■ What needs to be done:
Copy exactly the lines from the one containing "725x1568 pixels. At" through the last line of the records below, including both, and leave out any pictures.

■ Exercise material:

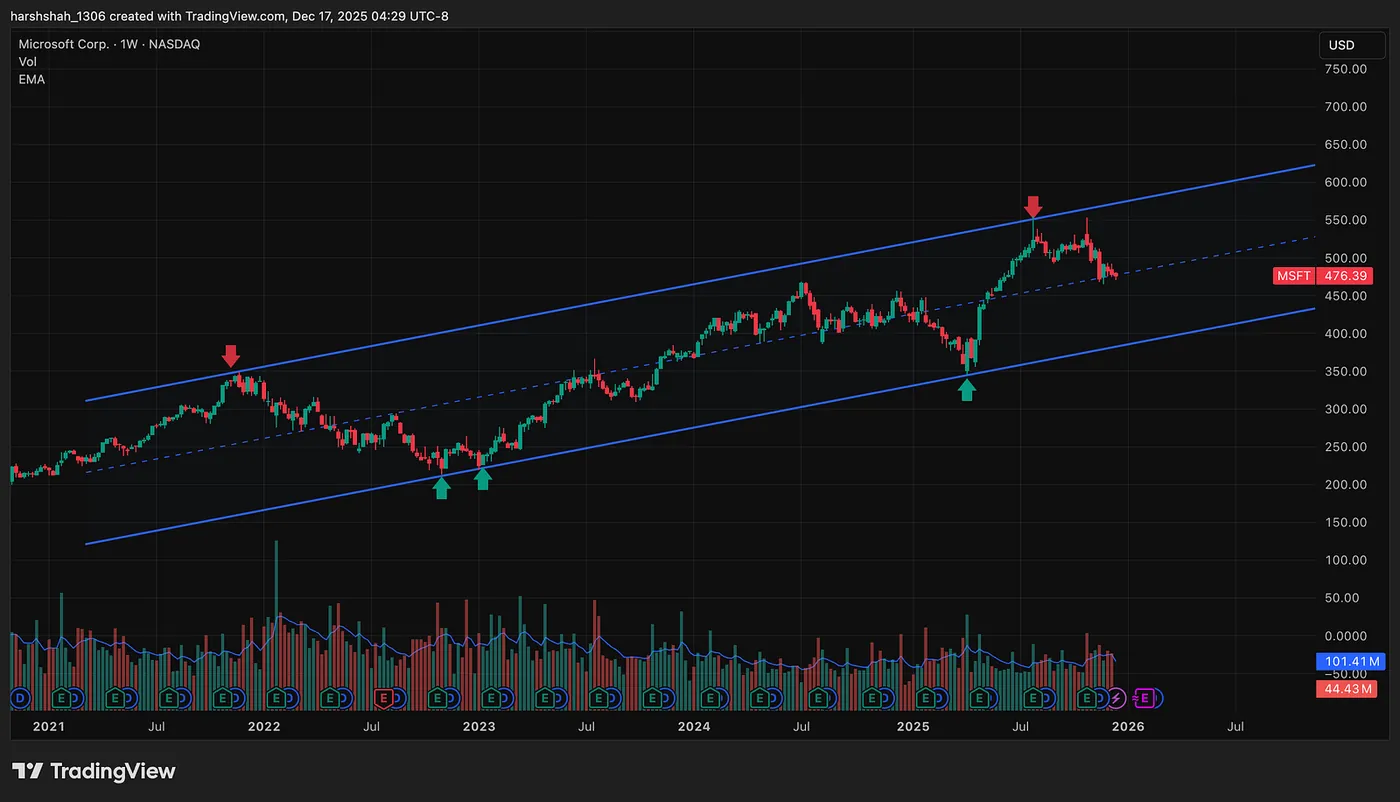Image resolution: width=1400 pixels, height=802 pixels.
Task: Click the TradingView logo
Action: [94, 771]
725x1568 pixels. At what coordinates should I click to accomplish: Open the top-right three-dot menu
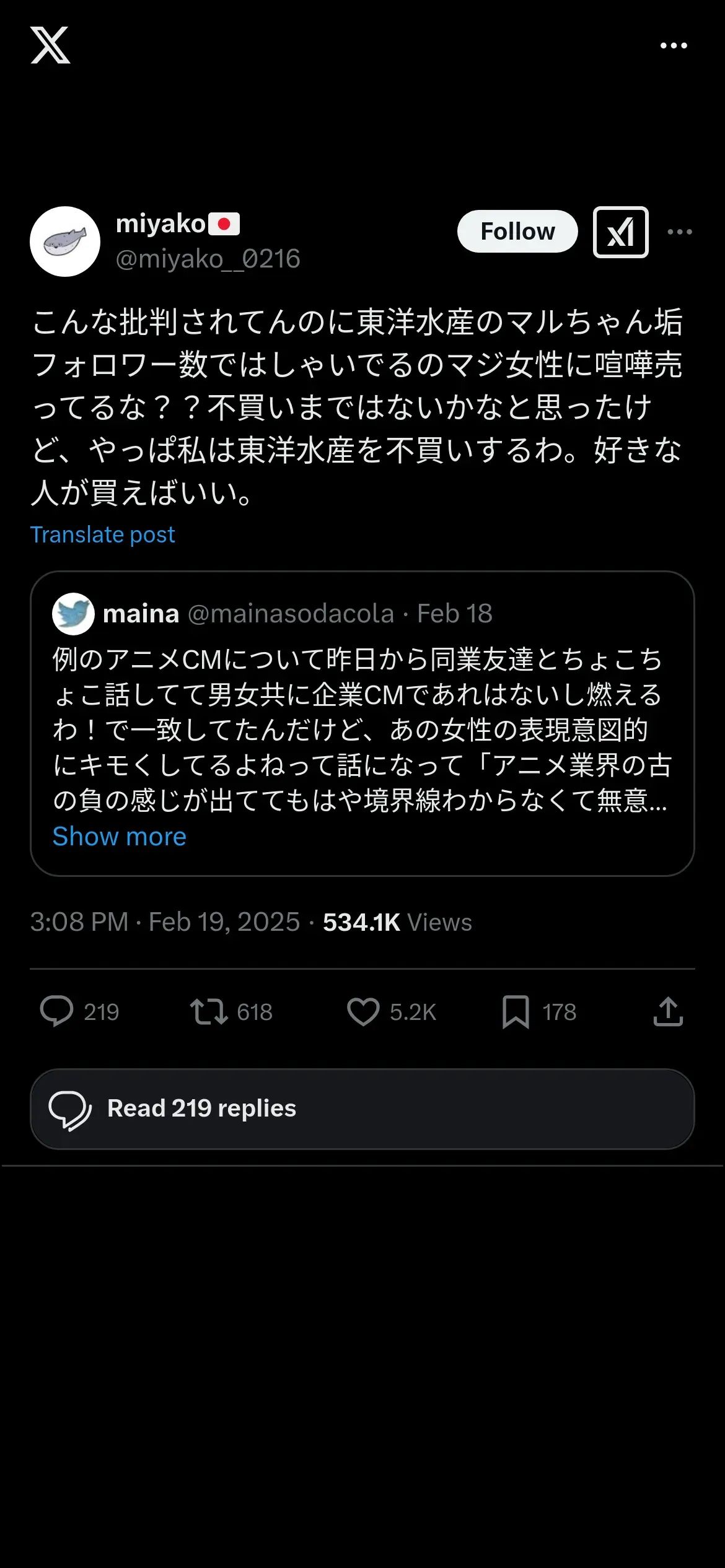(674, 46)
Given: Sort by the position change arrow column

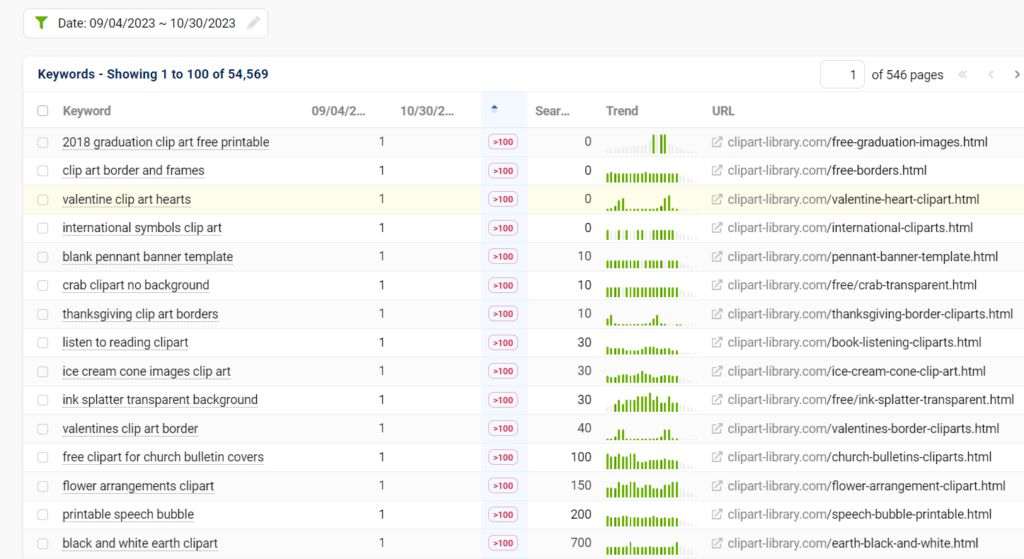Looking at the screenshot, I should pos(494,110).
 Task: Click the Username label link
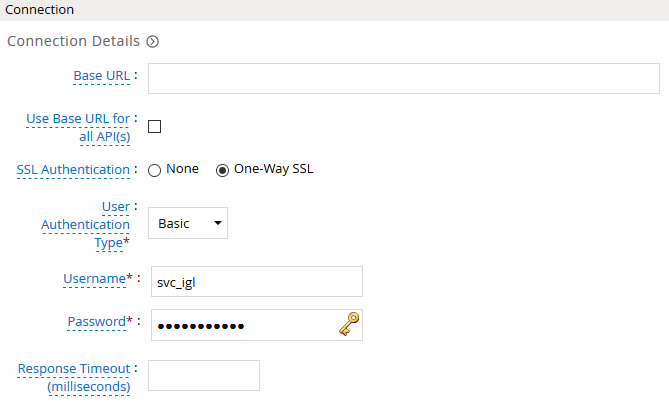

■ Solution to this task:
725x1568 pixels. At what coordinates should I click to accomplish: Open the top-right three-dot menu
(674, 46)
Given: Sort by the position change arrow column

Looking at the screenshot, I should pos(494,110).
 Task: Click the Username label link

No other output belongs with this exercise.